* **PROBLEM TO SOLVE**:
Write out, please, the lines from the beginning of the material to the line with "Weekly Update ข่าว IT (204, 202)", including both ends and nothing else.
□ □ □ □ □ □ □
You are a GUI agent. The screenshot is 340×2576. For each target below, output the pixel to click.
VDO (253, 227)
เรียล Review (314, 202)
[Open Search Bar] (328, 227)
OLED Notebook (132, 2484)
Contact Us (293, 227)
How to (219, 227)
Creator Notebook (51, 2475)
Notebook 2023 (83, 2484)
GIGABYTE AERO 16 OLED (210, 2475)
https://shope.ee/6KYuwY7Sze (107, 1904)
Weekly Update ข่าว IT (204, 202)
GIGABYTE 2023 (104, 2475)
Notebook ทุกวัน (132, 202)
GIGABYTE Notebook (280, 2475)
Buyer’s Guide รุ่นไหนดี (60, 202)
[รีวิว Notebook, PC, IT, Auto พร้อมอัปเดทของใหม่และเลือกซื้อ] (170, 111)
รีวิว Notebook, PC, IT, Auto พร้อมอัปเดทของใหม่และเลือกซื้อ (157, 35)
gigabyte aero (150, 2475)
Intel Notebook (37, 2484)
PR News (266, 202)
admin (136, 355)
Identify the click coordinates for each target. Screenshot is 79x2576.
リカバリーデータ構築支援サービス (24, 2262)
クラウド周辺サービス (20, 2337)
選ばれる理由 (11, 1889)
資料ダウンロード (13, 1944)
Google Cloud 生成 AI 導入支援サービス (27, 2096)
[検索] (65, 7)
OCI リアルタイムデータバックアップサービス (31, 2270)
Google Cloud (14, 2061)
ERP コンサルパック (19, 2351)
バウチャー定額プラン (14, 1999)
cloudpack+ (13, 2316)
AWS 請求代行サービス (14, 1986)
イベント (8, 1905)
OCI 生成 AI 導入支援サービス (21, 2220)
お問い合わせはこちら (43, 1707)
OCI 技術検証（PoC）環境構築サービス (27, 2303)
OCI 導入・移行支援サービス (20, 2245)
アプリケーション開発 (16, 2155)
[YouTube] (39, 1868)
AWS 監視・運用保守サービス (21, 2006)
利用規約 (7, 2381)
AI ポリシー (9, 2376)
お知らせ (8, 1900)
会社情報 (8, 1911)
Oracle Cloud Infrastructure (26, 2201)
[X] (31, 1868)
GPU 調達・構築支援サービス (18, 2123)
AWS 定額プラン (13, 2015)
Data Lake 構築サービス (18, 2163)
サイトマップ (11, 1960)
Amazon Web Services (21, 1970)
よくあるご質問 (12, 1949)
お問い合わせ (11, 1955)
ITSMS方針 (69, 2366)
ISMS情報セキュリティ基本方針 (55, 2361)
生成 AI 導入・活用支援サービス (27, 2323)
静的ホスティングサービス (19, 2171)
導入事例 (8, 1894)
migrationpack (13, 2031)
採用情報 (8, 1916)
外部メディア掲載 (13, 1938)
□ □ □ □ □ □ □
* **ANSWER SPACE**:
You are a GUI agent. The screenshot is 340×2576. For each target below, output the pixel to click.
VDO (253, 227)
เรียล Review (314, 202)
[Open Search Bar] (328, 227)
OLED Notebook (132, 2484)
Contact Us (293, 227)
How to (219, 227)
Creator Notebook (51, 2475)
Notebook 2023 (83, 2484)
GIGABYTE AERO 16 OLED (210, 2475)
https://shope.ee/6KYuwY7Sze (107, 1904)
Weekly Update ข่าว IT (204, 202)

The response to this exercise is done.